- **EXERCISE**:
Please repeat all of the records, keeping every word unchanged.

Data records
______________________________

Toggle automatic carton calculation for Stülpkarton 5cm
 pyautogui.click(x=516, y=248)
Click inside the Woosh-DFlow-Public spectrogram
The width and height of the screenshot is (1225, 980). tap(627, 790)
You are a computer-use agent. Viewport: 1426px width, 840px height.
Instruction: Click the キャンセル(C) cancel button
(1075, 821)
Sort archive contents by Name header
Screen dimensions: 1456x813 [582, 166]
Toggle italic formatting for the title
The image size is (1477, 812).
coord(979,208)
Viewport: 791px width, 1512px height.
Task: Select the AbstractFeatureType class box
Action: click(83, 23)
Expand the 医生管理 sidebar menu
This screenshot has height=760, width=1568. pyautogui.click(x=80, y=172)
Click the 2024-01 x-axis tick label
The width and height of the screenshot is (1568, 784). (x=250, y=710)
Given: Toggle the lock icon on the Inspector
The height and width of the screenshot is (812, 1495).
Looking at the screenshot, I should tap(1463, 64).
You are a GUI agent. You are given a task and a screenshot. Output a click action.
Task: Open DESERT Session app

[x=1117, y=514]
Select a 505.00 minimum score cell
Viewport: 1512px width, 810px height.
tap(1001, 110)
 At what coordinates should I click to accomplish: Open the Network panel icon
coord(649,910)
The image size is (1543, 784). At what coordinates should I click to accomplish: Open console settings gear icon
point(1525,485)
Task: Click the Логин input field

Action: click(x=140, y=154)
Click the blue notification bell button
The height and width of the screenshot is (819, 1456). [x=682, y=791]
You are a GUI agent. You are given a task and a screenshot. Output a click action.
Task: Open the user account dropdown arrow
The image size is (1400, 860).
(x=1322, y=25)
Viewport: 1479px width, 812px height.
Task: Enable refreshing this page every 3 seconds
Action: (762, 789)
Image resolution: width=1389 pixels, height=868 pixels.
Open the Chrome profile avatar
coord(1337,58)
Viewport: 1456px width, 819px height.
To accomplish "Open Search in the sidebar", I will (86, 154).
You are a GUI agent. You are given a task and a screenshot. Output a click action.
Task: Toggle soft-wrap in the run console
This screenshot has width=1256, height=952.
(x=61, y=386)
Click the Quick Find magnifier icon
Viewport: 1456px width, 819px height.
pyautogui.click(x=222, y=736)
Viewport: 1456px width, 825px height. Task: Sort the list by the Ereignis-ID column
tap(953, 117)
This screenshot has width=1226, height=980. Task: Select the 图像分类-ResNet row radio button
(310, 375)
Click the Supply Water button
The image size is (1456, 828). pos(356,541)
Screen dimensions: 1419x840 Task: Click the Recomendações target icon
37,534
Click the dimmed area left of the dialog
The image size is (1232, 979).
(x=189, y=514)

______________________________

- **PROBLEM SOLUTION**:
Toggle automatic carton calculation for Stülpkarton 5cm
 pyautogui.click(x=516, y=248)
Click inside the Woosh-DFlow-Public spectrogram
The width and height of the screenshot is (1225, 980). tap(627, 790)
You are a computer-use agent. Viewport: 1426px width, 840px height.
Instruction: Click the キャンセル(C) cancel button
(1075, 821)
Sort archive contents by Name header
Screen dimensions: 1456x813 [582, 166]
Toggle italic formatting for the title
The image size is (1477, 812).
coord(979,208)
Viewport: 791px width, 1512px height.
Task: Select the AbstractFeatureType class box
Action: click(83, 23)
Expand the 医生管理 sidebar menu
This screenshot has height=760, width=1568. pyautogui.click(x=80, y=172)
Click the 2024-01 x-axis tick label
The width and height of the screenshot is (1568, 784). (x=250, y=710)
Given: Toggle the lock icon on the Inspector
The height and width of the screenshot is (812, 1495).
Looking at the screenshot, I should tap(1463, 64).
You are a GUI agent. You are given a task and a screenshot. Output a click action.
Task: Open DESERT Session app

[x=1117, y=514]
Select a 505.00 minimum score cell
Viewport: 1512px width, 810px height.
tap(1001, 110)
 At what coordinates should I click to accomplish: Open the Network panel icon
coord(649,910)
The image size is (1543, 784). At what coordinates should I click to accomplish: Open console settings gear icon
point(1525,485)
Task: Click the Логин input field

Action: click(x=140, y=154)
Click the blue notification bell button
The height and width of the screenshot is (819, 1456). [x=682, y=791]
You are a GUI agent. You are given a task and a screenshot. Output a click action.
Task: Open the user account dropdown arrow
The image size is (1400, 860).
(x=1322, y=25)
Viewport: 1479px width, 812px height.
Task: Enable refreshing this page every 3 seconds
Action: (762, 789)
Image resolution: width=1389 pixels, height=868 pixels.
Open the Chrome profile avatar
coord(1337,58)
Viewport: 1456px width, 819px height.
To accomplish "Open Search in the sidebar", I will (86, 154).
You are a GUI agent. You are given a task and a screenshot. Output a click action.
Task: Toggle soft-wrap in the run console
This screenshot has width=1256, height=952.
(x=61, y=386)
Click the Quick Find magnifier icon
Viewport: 1456px width, 819px height.
pyautogui.click(x=222, y=736)
Viewport: 1456px width, 825px height. Task: Sort the list by the Ereignis-ID column
tap(953, 117)
This screenshot has width=1226, height=980. Task: Select the 图像分类-ResNet row radio button
(310, 375)
Click the Supply Water button
The image size is (1456, 828). pos(356,541)
Screen dimensions: 1419x840 Task: Click the Recomendações target icon
37,534
Click the dimmed area left of the dialog
The image size is (1232, 979).
(x=189, y=514)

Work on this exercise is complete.